When Bill Wittliff's script isn't overwritten, as it is here, it's so underwritten that its choice lines feel dredged up from Davy Jones's locker. I suppose they serve their purpose - you know where you are with a weatherman who scans the charts and mutters: "This doesn't look good"; or a weekend yachtsman cheerfully announcing: "We'll be in Bermuda in no time." Before the ship is far out to sea, one man is yanked overboard with a hook in his hand, a shark lands on deck and chomps another crewman's leg, and some wiseacre tersely speculates that these might be bad omens - ah well, they say it takes a lot to spook a Gloucesterman.

Industrial Light and Magic's special effects, it must be said, are pretty imposing, occasionally transcending the merely convincing to become weirdly poetic. I especially liked the unreal but eerily glossy panoramas where the camera appears to scan the looming horizon, and the aerial shot of Hurricane Grace, a big swirling doughnut of vapours. But the overpopulated narrative makes the drama far too diffuse.

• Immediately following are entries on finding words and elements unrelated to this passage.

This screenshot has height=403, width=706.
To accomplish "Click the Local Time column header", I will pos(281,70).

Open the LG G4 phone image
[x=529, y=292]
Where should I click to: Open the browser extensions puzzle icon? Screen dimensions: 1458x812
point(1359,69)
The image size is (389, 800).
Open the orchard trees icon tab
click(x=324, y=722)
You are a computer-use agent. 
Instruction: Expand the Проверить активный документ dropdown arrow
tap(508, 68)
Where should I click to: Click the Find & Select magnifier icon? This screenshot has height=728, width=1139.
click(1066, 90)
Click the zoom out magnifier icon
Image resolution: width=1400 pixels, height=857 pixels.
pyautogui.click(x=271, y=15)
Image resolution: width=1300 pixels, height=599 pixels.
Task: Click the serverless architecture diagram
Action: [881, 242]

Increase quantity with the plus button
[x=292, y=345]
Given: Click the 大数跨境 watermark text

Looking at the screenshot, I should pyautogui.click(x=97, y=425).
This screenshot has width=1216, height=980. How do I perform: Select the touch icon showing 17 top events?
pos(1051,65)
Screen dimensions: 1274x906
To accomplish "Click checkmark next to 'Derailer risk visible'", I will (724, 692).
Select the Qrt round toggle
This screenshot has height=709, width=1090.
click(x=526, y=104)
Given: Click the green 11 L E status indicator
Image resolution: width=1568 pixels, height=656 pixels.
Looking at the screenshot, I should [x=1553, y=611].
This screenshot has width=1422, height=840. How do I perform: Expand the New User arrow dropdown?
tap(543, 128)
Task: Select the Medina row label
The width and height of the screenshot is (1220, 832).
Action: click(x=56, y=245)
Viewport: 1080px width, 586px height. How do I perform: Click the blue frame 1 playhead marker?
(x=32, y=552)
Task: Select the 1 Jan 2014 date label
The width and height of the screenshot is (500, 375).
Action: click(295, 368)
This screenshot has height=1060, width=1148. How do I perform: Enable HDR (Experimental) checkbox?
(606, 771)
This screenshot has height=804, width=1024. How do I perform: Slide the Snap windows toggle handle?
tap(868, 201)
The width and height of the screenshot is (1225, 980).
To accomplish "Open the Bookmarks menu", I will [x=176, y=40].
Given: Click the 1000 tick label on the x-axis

Not only do we keep skipping back to the worried folks at home, but there are also subplots involving the confused yachters and a group of brave air-sea rescue chaps, whose perils it is hard to care much about, simply because we don't know who they are beneath their helmets. There's also the sketchiest inclusion of Christopher McDonald as the TV meteorologist, who takes a gleeful but scholarly interest in events as only a landlubber could.

All this severely dilutes the interest we take in Clooney's crew, whose personal dramas have been flagged from the start as the film's emotional core. What Petersen should have done, perhaps, was play up the ensemble casting and let the characters be colourful puppets to toss around, in the style of the Seventies disaster movies this so resembles. There's even a role that would have suited Ernest Borgnine - you can see him as the old salt sagely commenting on Clooney's venturing forth to remote and perilous waters: "The Flemish Cap - lots of fish, and lots of weather."

"No antenna, no radio," spits Clooney as things get hairy. "We're back in the 19th century!" Would that this were so - a bit of the epic amplitude of Herman Melville or Victor Hugo wouldn't have gone amiss. We don't get it, alas, until what must count, in sea-going movies, as the money shot, as Clooney, bellowing like Ahab, pushes his boat up a vertical wall of water. But overall, there's little metaphysical grandeur, and not quite enough insight into the hardtack business of grizzled toilers risking their necks to bring in the catch. Lots of water, then, but perhaps not enough fish.